Sceptyczne przyjęcie w USA taśm z Saddamem Husajnem
Administracja USA i niezależni obserwatorzy mają wątpliwości, czy najnowsze taśmy z Saddamem Husajnem, pokazane w piątek w telewizji irackiej, dowodzą, że dyktator żyje i jest zdrowy.
04.04.2003 21:10
Film z Saddamem, wygłaszającym 10-minutowe przemówienie, jest obecnie - jak poinformował rzecznik Białego Domu - poddawany analizie technicznej, aby stwierdzić, czy pokazuje prawdziwego Saddama, a nie jego sobowtóra. Bada się m.in. głos przemawiającego.
"W tej chwili nie wiemy jeszcze, czy to Saddam. Ale niezależnie od tego, czy to on, czy nie, nie ma to większego znaczenia, gdyż dni jego reżimu są policzone i zbliża się jego koniec" - powiedział rzecznik Ari Fleischer.
W przemówieniu Husajn nawiązał m.in. do zestrzelania helikoptera amerykańskiego Black Hawk przez Irakijczyków, co wskazywałoby, że nagrano je już po rozpoczęciu wojny 19 marca. Jeśli na filmie jest prawdziwy Saddam, znaczyłoby to, że przeżył atak na jego bunkier tego dnia.
Wszystkie telewizje w USA w piątek pokazywały też niemal bez przerwy taśmę z domniemanym Saddamem na ulicach Bagdadu, otoczonym i pozdrawianym przez tłum jego sympatyków, co według telewizji irackiej miało się rzekomo wydarzyć tego samego dnia.

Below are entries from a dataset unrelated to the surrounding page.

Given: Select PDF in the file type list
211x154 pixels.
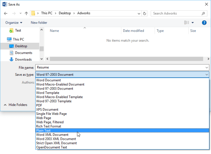Looking at the screenshot, I should pos(39,105).
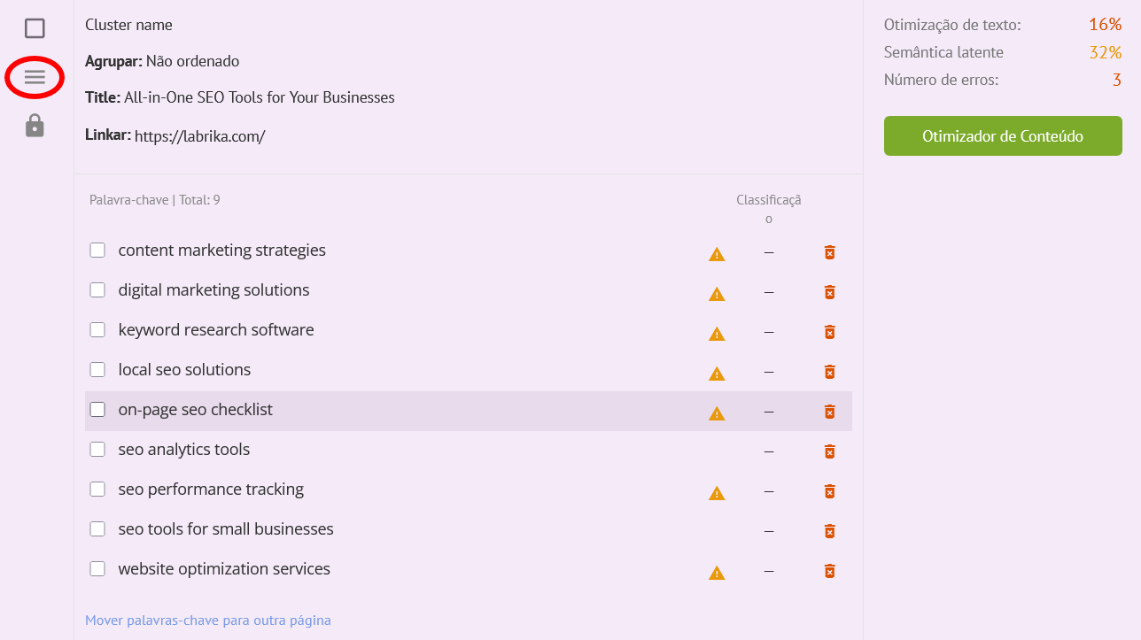Click the lock icon in left sidebar

pyautogui.click(x=35, y=126)
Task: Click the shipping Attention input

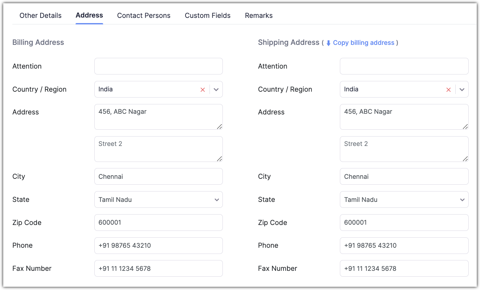Action: click(x=404, y=66)
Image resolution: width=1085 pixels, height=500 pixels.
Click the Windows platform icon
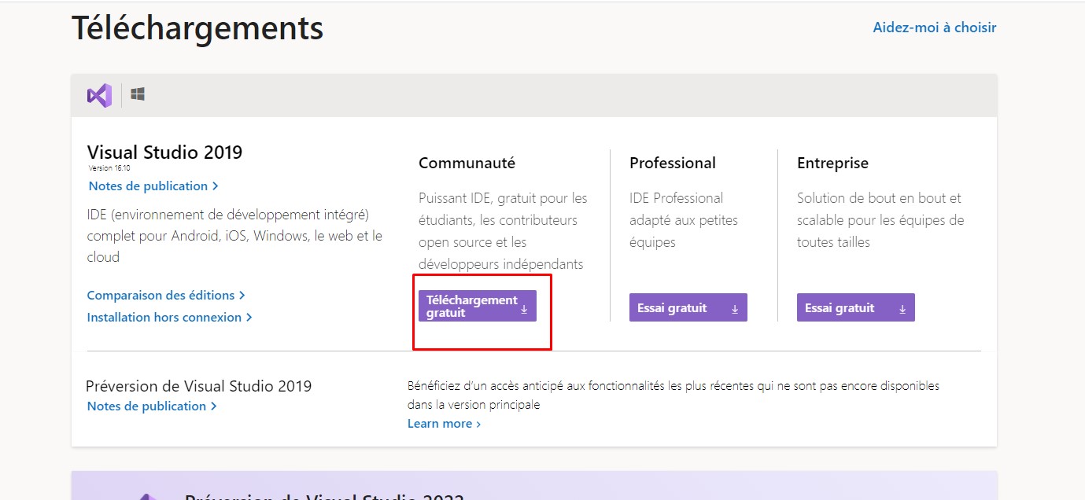138,94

Wielu ekspertów komentujących taśmę uznało przede wszystkim za podejrzane, że domniemany Husajn zmieszał się z tłumem, czego ze względów bezpieczeństwa nigdy nie czyni; w roli takiej występuje zwykle jego sobowtór.

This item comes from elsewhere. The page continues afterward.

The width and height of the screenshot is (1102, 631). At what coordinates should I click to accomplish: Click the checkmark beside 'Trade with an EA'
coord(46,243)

Zdaniem znanego specjalisty do spraw Iraku z Brookings Institution, Kennetha Pollacka, jest możliwe, że pokazano prawdziwego Saddama, gdyż otacza go prawdopodobnie wybrana grupa jego najwierniejszych zwolenników - agenci bezpieczeństwa, ich rodziny itp. Na taśmie rozpoznano ochroniarzy zwykle pilnujących prawdziwego dyktatora.
Jest też możliwe - powiedział Pollack - że film nakręcono dużo wcześniej.
Rzeczniczka Pentagonu Tori Clarke powiedziała o taśmach: "Nie mamy pojęcia, skąd one pochodzą. Ale nie sadzę, aby miało to znaczenie". (aka)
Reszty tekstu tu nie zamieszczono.